Most epidemiological parameter values were derived from published data where available; otherwise, an uncertainty analysis was performed to assess the impact of unknown parameters on the model behavior and to calibrate their values to observed swIAV endemic persistence at the herd level. Depending on the farm facilities, no quantitative information was available to estimate the between-room airborne transmission rate. Moreover, reinfection caused by the same subtype has not been observed in experimental conditions [15], possibly because of the relatively short interval between swIAV inoculations. Therefore, the between-room airborne transmission rate, the duration of immunity and the efficacy of the protection after a previous challenge (memory effect) were subject to an uncertainty analysis to assess their impact on the epidemics process.

Three complementary and independent outputs representing the herd level persistence and the infection intensity both in the breeding sows and the growing pigs were selected to investigate the swIAV epidemic characteristics (percentage of infected batches during the whole simulation, number of days with shedding sows and with shedding piglets per batch). Output analyses allowed the selection of biologically realistic values for the three unknown parameters (β_air = 0.1, σ₁ = 180 days and φ = 0.75). With this parameter set, endemic persistence could be observed at the herd level throughout the simulation time and infection dynamics was consistent with observational data. Endemic persistence of swIAVs in swine operations are characterized by mechanical occurrence of epidemics at similar age (i.e. commonly around two weeks after weaning), in successive batches [4]. The shedding period at the batch scale was also found to last around a month in this observational study. Low values for airborne transmission rate (βair < 0.1) did not reproduce the spread of the swIAV in successive batches as observed in field conditions. In addition, values higher than 0.3 produced early and prolonged epidemics occurring around the weaning age with a huge variability between simulations (data not shown). With a transmission rate via airborne route fixed at 0.1, the median duration of the epidemics was 42 days with a median age at infection of 34 days in the present model.

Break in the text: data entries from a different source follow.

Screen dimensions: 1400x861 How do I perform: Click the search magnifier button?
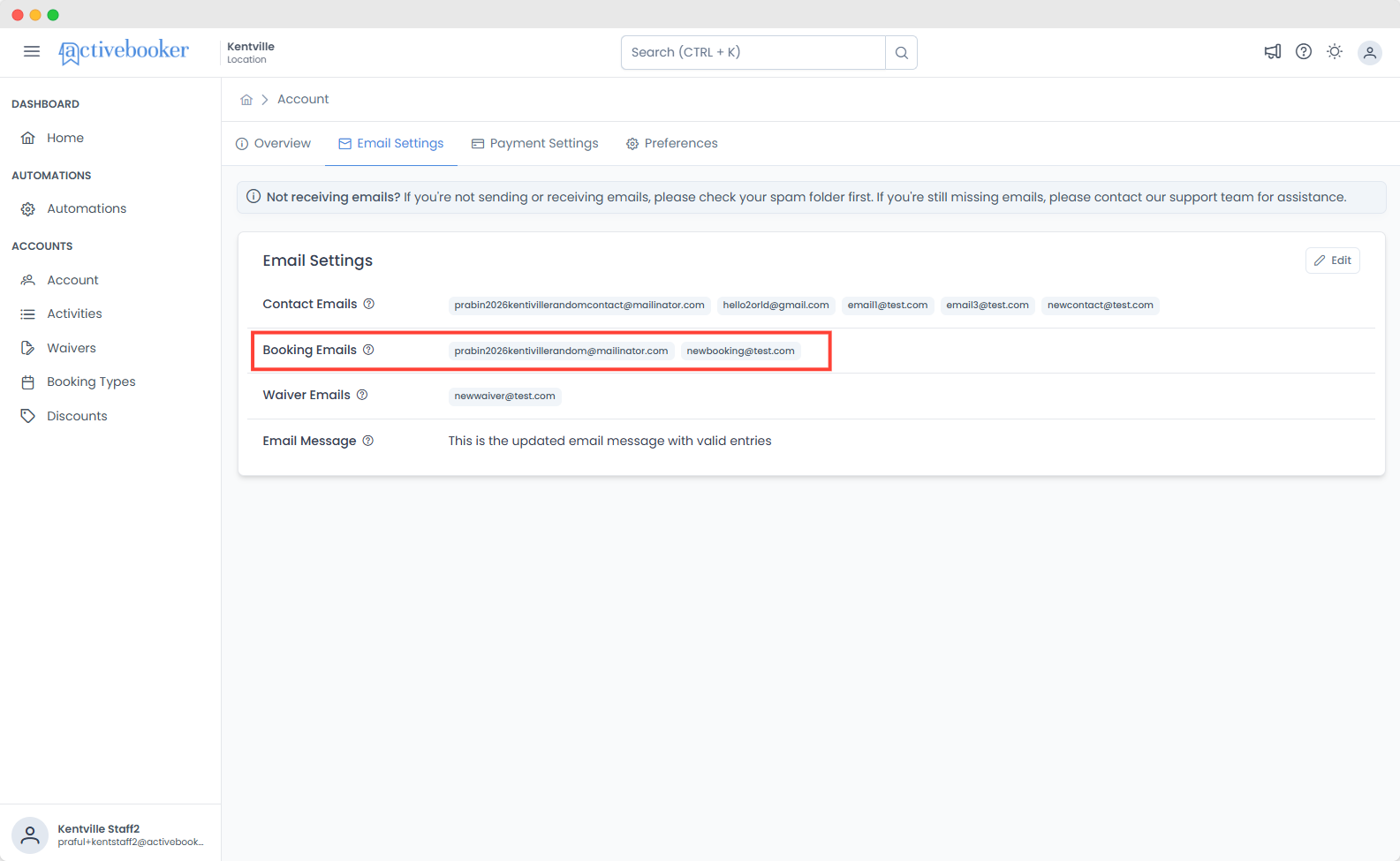[902, 53]
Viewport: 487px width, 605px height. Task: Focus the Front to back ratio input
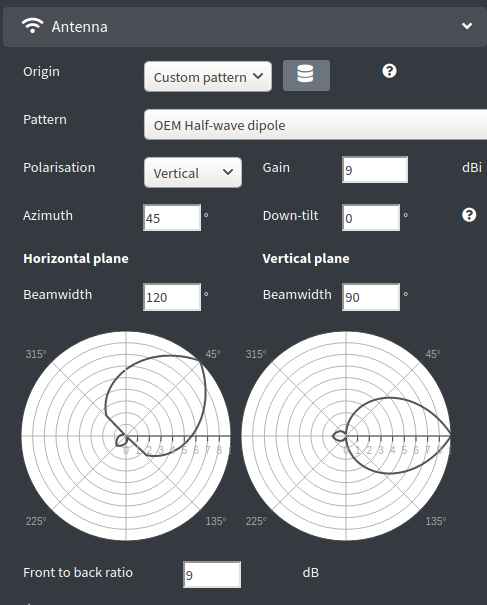[212, 575]
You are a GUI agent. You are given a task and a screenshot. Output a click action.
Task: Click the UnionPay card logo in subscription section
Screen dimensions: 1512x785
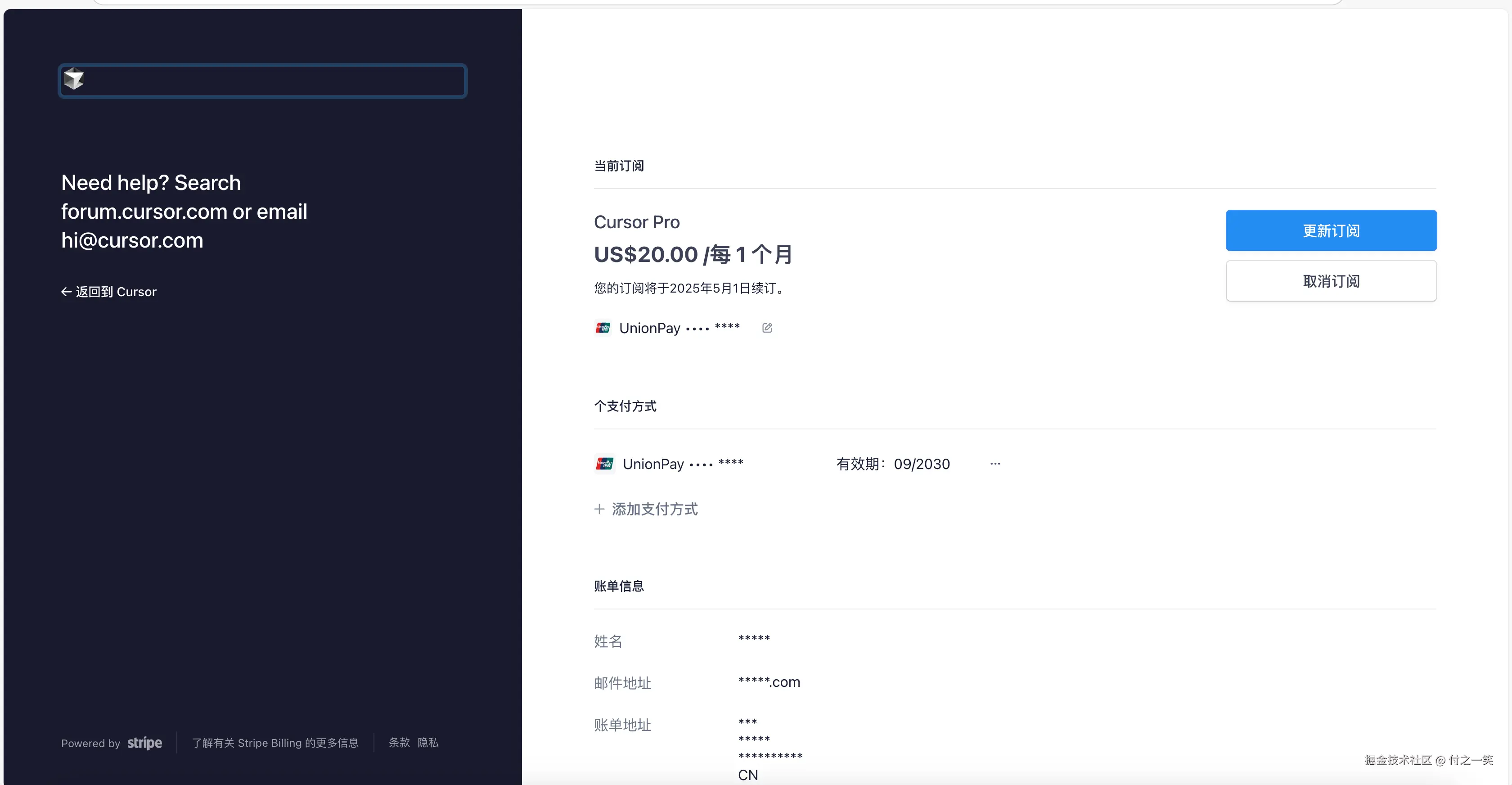click(603, 328)
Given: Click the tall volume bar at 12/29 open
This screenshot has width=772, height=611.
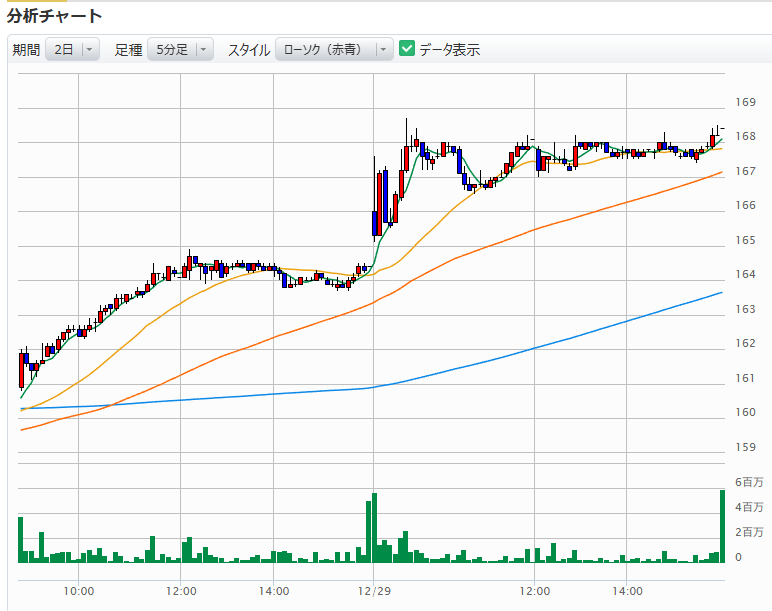Looking at the screenshot, I should pos(374,527).
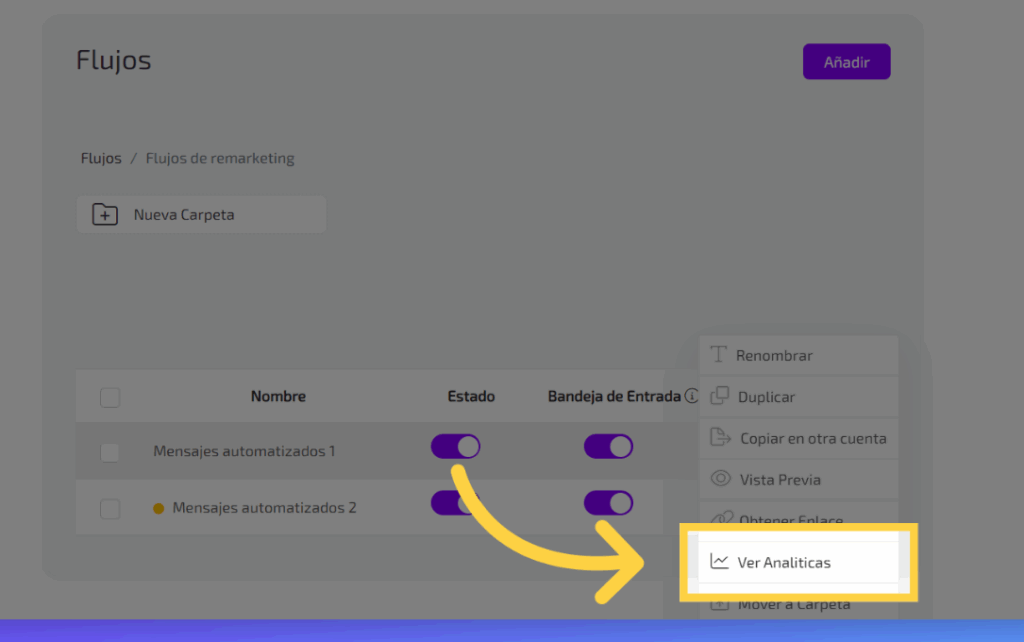Click the Copiar en otra cuenta icon

click(720, 438)
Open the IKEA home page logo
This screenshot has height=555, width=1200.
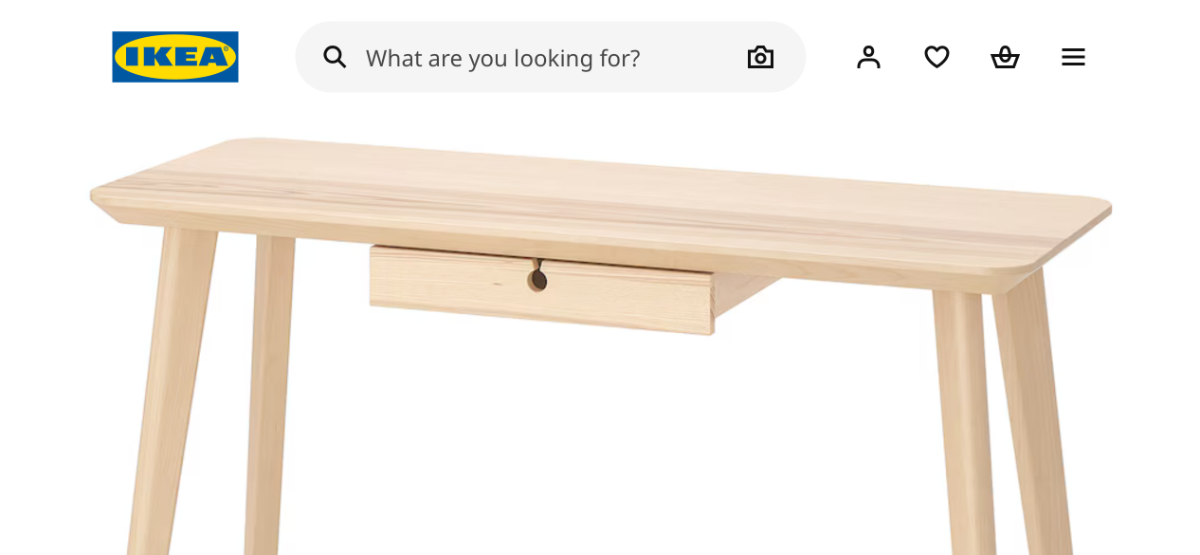coord(175,57)
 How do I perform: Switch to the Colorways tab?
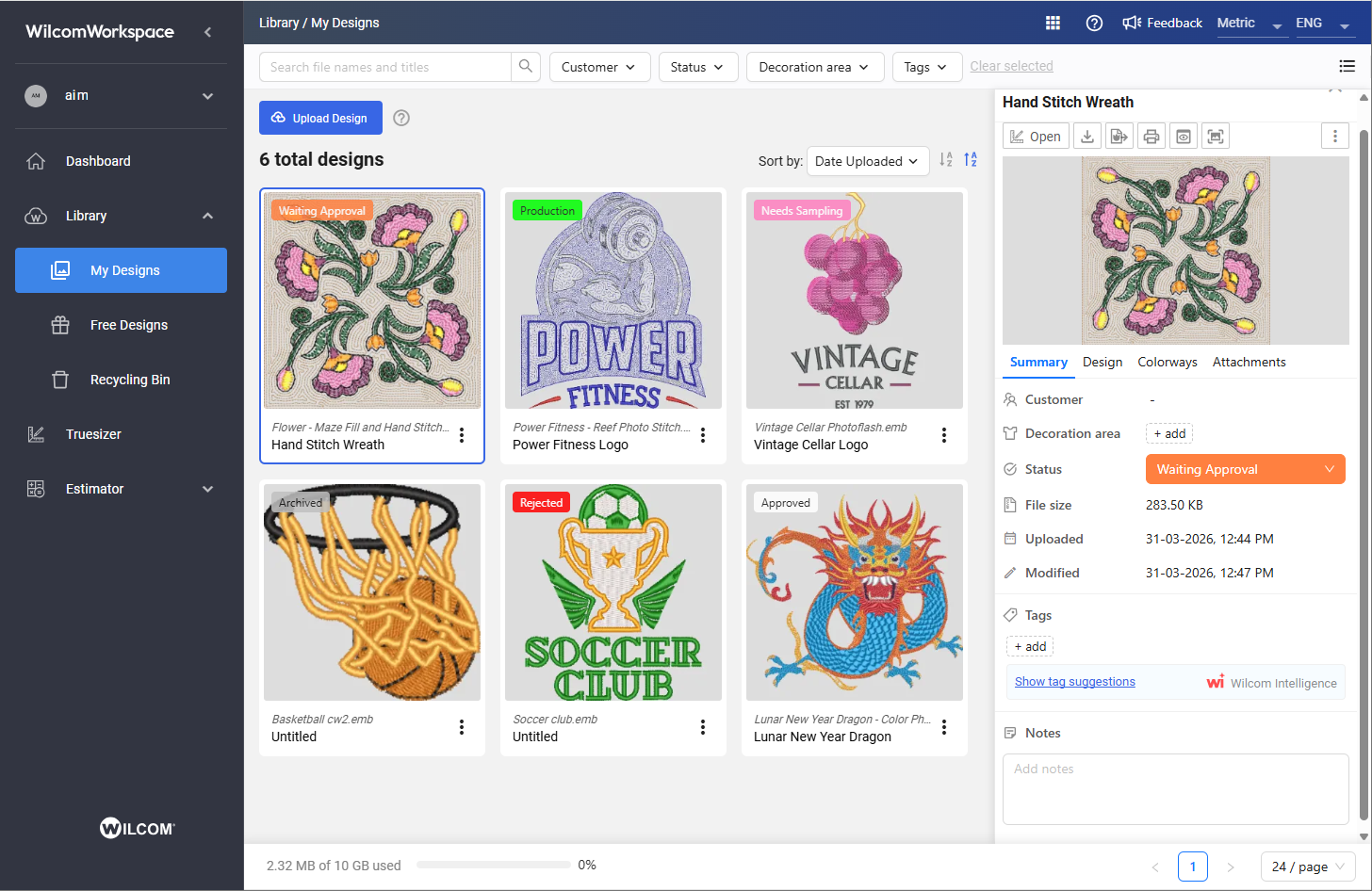[1167, 362]
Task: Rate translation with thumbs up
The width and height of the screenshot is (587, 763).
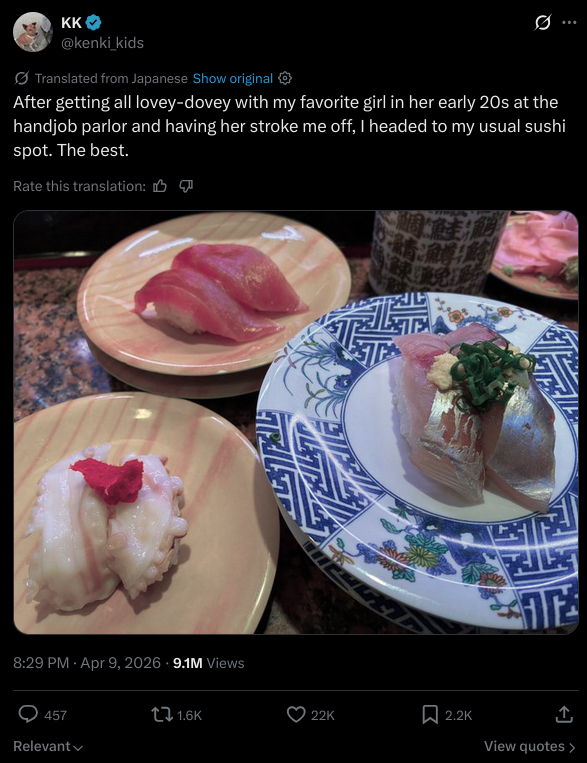Action: pos(160,186)
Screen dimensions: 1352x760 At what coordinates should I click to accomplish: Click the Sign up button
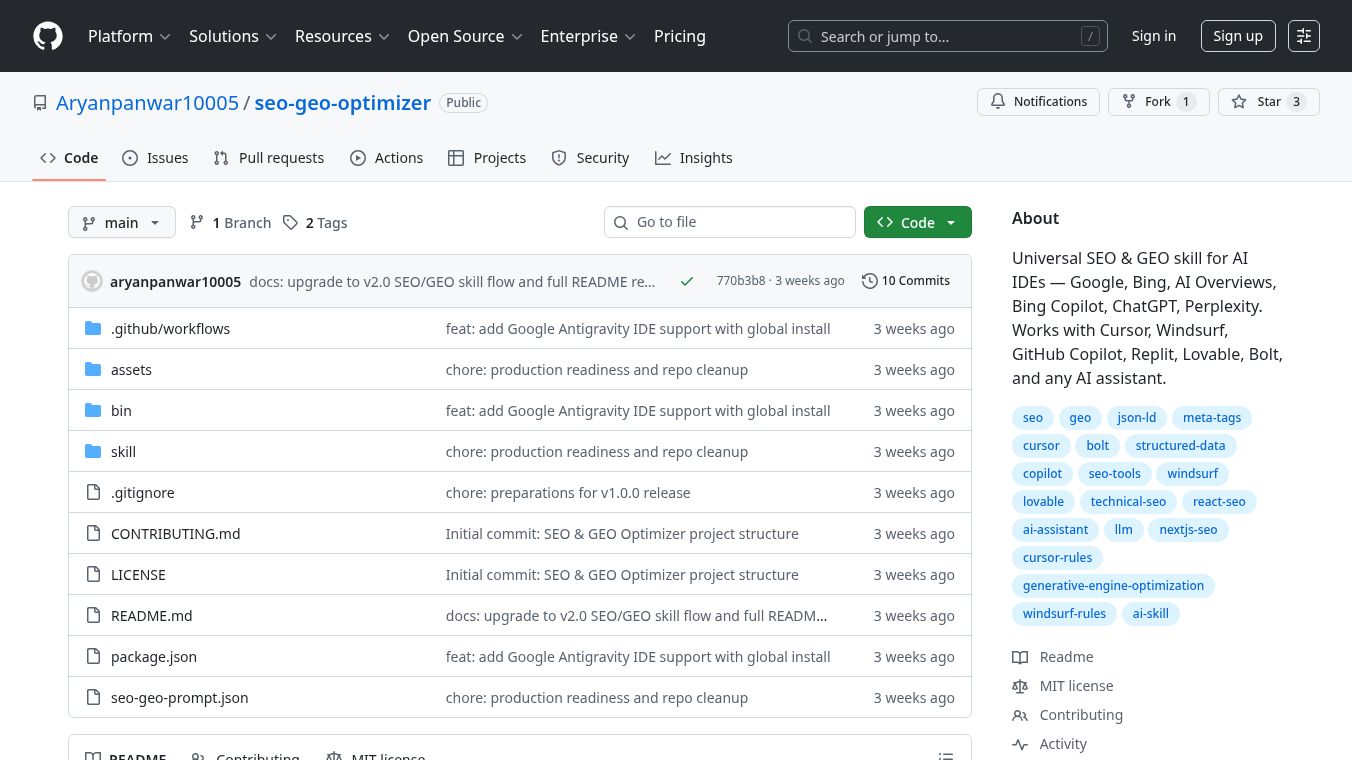(x=1238, y=35)
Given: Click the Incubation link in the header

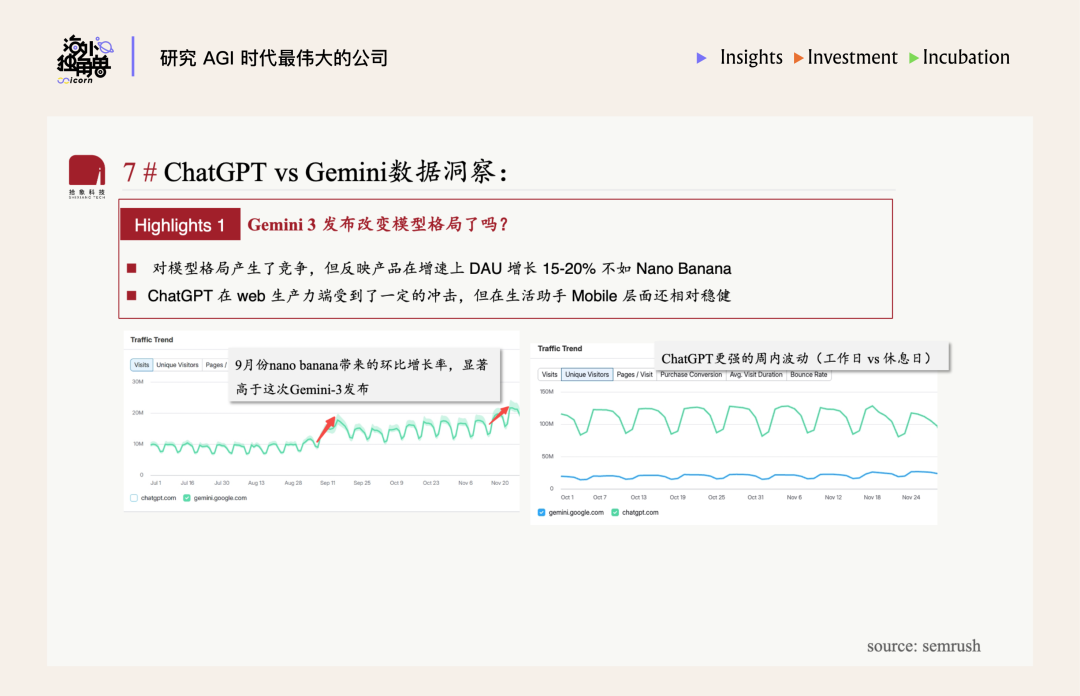Looking at the screenshot, I should click(x=966, y=58).
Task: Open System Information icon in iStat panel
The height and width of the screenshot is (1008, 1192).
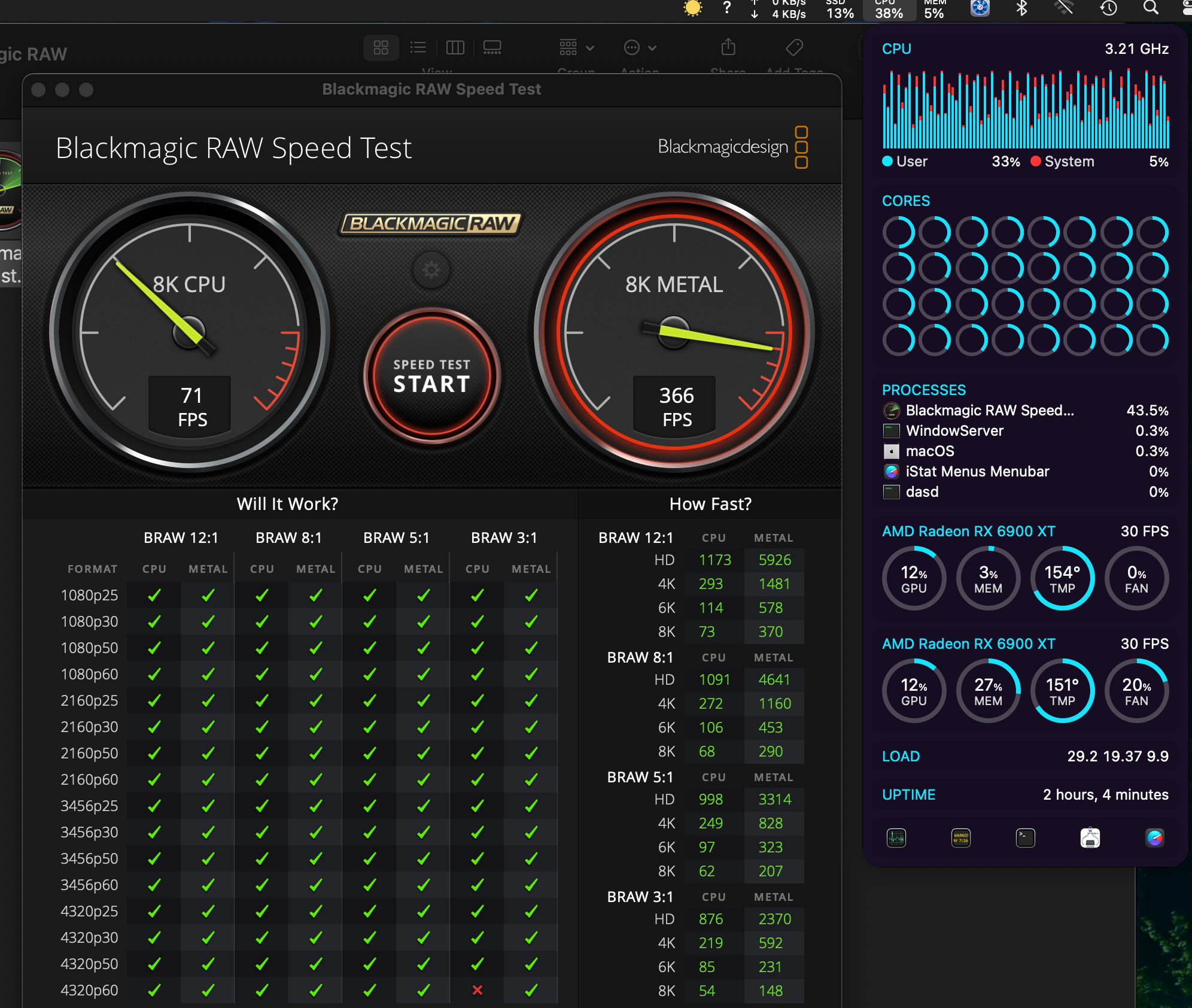Action: click(1090, 838)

A 180-day duration of active immunity, corresponding to the slaughter-age [35], appears consistent with field observations as reinfection by the same subtype during a short-time interval was deemed unlikely in growing pigs [15]. With a lower duration of active immunity, the number of days with infected piglets per batch was highly heterogeneous between successive batches (due to reinfection events) whereas homogeneity was observed from batch to batch in field conditions. At the breeding sow level, duration of active immunity shorter than 180 days induced a high number of days with shedding sows which seemed inappropriate for endemic swine flu. As no effects of a previous infection with the same subtype on the following shedding characteristics (immune memory effect) would also be surprising, a value of 0.75 has been selected because it provided consistent results on the different outputs with the selected values for the other parameters.

Conclusion

In the present study, the maternally-derived immunity has been shown to induce a greater likelihood of persisting infection at the herd level. The presence of MDA-positive piglets leads to long-lasting epidemics within the batch, favoring transmission to new incoming susceptible piglets in neighbouring batches in intensive batch-segregated swine production systems. This increases the likelihood of herd-level endemic persistence and is essential in the design of control strategies for swIAV outbreaks in farrow-to-finish pig farms. Increasing the complexity of the model would be worth considering, to evaluate the impact of co-circulation of different subtypes, reassortment events and antigenic drift on swIAV persistence.

Data Availability

All data related to model simulations are provided within the paper.

Funding Statement

Funding was provided by the CRP Regional Pig Committees for Bretagne, Pays de la Loire and Normandie, and the INAPORC National Pork Council.